What makes Stryker’s book unusual is that, though it’s not always chronological, it is breezy and casually readable. There’s no stuffiness here, and no scholarly overtones: Stryker makes this history accessible for people who want a story and not a textbook.
So this book is a pleasant surprise—easy to read, not overly wordy, and with enough illustrations to make for enjoyable reading. For anyone who wants a basic, yet lively, overview of trans life in America, Transgender History is a great start.

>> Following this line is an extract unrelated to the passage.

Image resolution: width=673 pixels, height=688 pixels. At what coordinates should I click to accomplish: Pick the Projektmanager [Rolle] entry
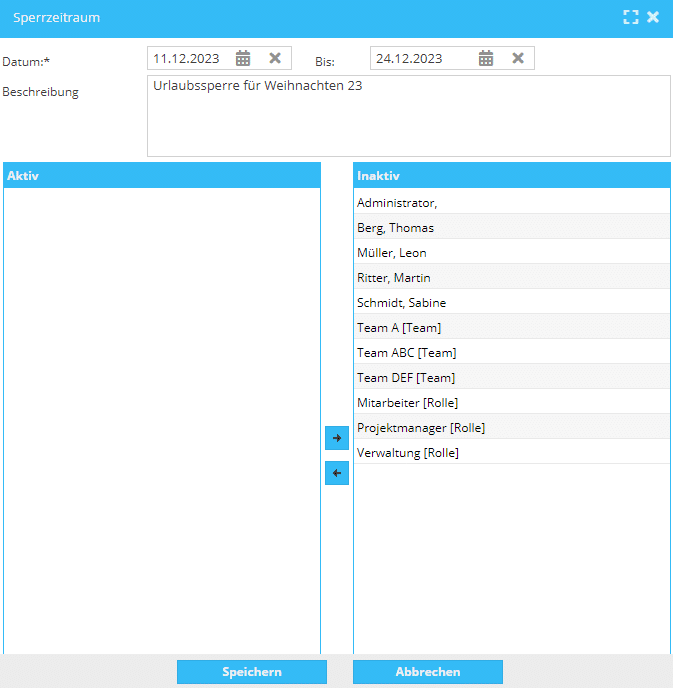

Black on Both Sides: A Racial History of Trans Identity
C. Riley Snorton
When the Cornell University Library recently assembled a display of “queer and trans performance” items, there was a singular piece of paper that caught Snorton’s eye: it was a French postcard depicting two black “transvestite” performers, possibly in a minstrel show. The Library called it a “rare” piece, but Snorton shows that African-American history is rife with examples of transgenderism. • During the Civil War, for example, slave women dressed in men’s clothing in order to be seen as male and to avoid bondage. Even Harriet Tubman disguised herself as a man to deter arrest. • Black sex-trade workers sometimes dressed as women, often to great mocking and even greater scandal. Nearly a century later, Lucy Hicks Anderson, a madam, became “the first transgendered black to be legally tried and convicted for impersonating a woman,” and was sent to prison for it. • Snorton also cites stories of Ava Betty Brown and Annie Lee Grant, both featured in Ebony and Jet magazines, the latter photographed in clothing for men and for women. • Readers might quibble with issues of definition, particularly “transgender” versus “cross-dressing.” Snorton refers to both in this book, but doesn’t seem to make very strong distinctions between the two. • There’s a wide variety of case studies and interesting stories in this book—much more than the average person might think there’d be—but whether the author has made the material accessible is quite another matter.